Closed fyang7 closed 9 months ago
We were able to train the 7b 64k model on an 8x A100 node -- all other models unfortunately require a multinode setup. We used 64 GPUs, but I expect 16 would suffice for all other models (7b 128k, 13b 64k, 13b 128k)
Thanks a lot. To confirm, A100 is with 40G or 80G memory for 7b 64k fine-tuning?
It is 8x80GB for 64k context size
Could you please clarify if this discussion is around full parameter tuning or lora based? @bloc97
We were able to train the 7b 64k model on an 8x A100 node -- all other models unfortunately require a multinode setup. We used 64 GPUs, but I expect 16 would suffice for all other models (7b 128k, 13b 64k, 13b 128k)

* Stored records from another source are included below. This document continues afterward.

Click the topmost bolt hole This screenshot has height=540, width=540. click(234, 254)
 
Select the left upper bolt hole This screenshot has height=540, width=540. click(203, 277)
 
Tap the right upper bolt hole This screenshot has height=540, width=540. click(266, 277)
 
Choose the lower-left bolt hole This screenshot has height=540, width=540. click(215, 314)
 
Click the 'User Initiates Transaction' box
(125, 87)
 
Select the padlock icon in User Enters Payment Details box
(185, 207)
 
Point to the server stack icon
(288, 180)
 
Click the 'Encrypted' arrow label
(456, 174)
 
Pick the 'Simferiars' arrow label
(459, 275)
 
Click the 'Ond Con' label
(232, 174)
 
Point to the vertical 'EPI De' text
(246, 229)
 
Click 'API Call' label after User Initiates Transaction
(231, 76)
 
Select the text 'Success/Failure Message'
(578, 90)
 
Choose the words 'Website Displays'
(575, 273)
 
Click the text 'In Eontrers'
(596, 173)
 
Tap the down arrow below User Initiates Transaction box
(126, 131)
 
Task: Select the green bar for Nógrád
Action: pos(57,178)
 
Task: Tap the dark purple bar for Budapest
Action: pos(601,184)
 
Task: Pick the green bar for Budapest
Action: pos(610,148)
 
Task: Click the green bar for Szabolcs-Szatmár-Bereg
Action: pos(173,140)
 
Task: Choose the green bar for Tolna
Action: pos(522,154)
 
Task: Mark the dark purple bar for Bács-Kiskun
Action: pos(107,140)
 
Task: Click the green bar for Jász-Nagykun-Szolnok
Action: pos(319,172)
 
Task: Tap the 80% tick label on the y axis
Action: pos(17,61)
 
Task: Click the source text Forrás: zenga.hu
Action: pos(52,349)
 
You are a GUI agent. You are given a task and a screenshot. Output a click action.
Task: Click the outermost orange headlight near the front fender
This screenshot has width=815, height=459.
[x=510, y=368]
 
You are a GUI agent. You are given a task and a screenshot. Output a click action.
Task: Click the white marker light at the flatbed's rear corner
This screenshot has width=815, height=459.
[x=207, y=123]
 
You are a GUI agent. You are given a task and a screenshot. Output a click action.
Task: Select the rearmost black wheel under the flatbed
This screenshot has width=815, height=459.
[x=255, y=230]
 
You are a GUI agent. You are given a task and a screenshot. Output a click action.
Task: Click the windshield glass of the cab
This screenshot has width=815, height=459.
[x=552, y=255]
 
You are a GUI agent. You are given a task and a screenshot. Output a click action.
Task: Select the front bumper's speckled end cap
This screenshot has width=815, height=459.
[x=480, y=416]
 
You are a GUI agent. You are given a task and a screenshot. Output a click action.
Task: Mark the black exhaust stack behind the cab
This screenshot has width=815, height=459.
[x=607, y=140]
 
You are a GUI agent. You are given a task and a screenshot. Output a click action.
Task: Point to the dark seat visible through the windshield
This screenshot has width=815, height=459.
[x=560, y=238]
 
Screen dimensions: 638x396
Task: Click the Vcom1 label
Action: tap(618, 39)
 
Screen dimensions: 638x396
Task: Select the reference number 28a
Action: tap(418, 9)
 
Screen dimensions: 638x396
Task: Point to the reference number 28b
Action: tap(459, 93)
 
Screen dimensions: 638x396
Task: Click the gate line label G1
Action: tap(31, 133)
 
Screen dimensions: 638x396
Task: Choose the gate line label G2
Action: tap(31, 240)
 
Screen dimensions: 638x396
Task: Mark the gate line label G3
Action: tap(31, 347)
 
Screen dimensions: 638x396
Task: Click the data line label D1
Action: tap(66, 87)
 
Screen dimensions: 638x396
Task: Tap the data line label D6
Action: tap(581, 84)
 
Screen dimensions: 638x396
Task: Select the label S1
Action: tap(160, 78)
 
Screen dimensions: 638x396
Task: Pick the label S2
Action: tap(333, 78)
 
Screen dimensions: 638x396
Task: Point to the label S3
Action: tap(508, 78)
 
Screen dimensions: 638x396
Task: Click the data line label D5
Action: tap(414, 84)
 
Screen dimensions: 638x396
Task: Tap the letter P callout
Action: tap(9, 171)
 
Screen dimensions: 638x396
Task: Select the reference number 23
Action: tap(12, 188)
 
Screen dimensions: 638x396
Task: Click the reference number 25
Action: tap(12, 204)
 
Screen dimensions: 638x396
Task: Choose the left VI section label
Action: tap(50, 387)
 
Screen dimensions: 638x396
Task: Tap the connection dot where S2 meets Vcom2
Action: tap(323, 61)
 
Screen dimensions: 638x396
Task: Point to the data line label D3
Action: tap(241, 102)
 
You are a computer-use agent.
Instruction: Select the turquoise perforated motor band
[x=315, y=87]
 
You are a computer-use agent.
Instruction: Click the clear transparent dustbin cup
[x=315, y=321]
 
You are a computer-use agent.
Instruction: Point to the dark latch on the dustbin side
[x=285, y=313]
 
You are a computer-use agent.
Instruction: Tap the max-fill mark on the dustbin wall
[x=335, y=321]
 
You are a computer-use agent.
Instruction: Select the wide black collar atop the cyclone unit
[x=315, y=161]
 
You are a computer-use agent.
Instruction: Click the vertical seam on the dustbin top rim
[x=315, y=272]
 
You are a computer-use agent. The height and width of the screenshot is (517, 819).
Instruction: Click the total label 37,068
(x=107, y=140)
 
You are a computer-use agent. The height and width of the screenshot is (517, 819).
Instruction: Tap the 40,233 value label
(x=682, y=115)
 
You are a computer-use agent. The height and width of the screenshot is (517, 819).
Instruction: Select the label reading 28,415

I ran finetune.py using 2x A100 GPUs, and both GPUs loaded up to 14g/80g. After processing the first batch, the memory usage went up to 77g/80g, and then it ran OOM when starting the second batch. Is this situation normal?
It is 8x80GB for 64k context size
Can this configuration train with a total batch size of 64 (batch_size=1, num_processes=8, gradient_accumulate_every=8)? @bloc97
It is 8x80GB for 64k context size
Can this configuration train with a total batch size of 64 (batch_size=1, num_processes=8, gradient_accumulate_every=8)? @bloc97
Yes, and if you enable more modern attention partitioning schemes like RingAttention you can even do longer context.
It is 8x80GB for 64k context size
Can this configuration train with a total batch size of 64 (batch_size=1, num_processes=8, gradient_accumulate_every=8)? @bloc97
Yes, and if you enable more modern attention partitioning schemes like RingAttention you can even do longer context.
ok, thank you! but did you use --deepspeed? or other methods to reduce GPU memory usage. I used the default settings of train.sh and 4xA100 GPUs, with batch_size=1, num_processes=4, and gradient_accumulate_every=8. this setup results in an OOM issue. could you provide the detailed configuration? thank you so much. @bloc97
I run into OOM error with default setup on 8*A100 with train.sh script, could you please share the GPU requirements for fine-tuning ?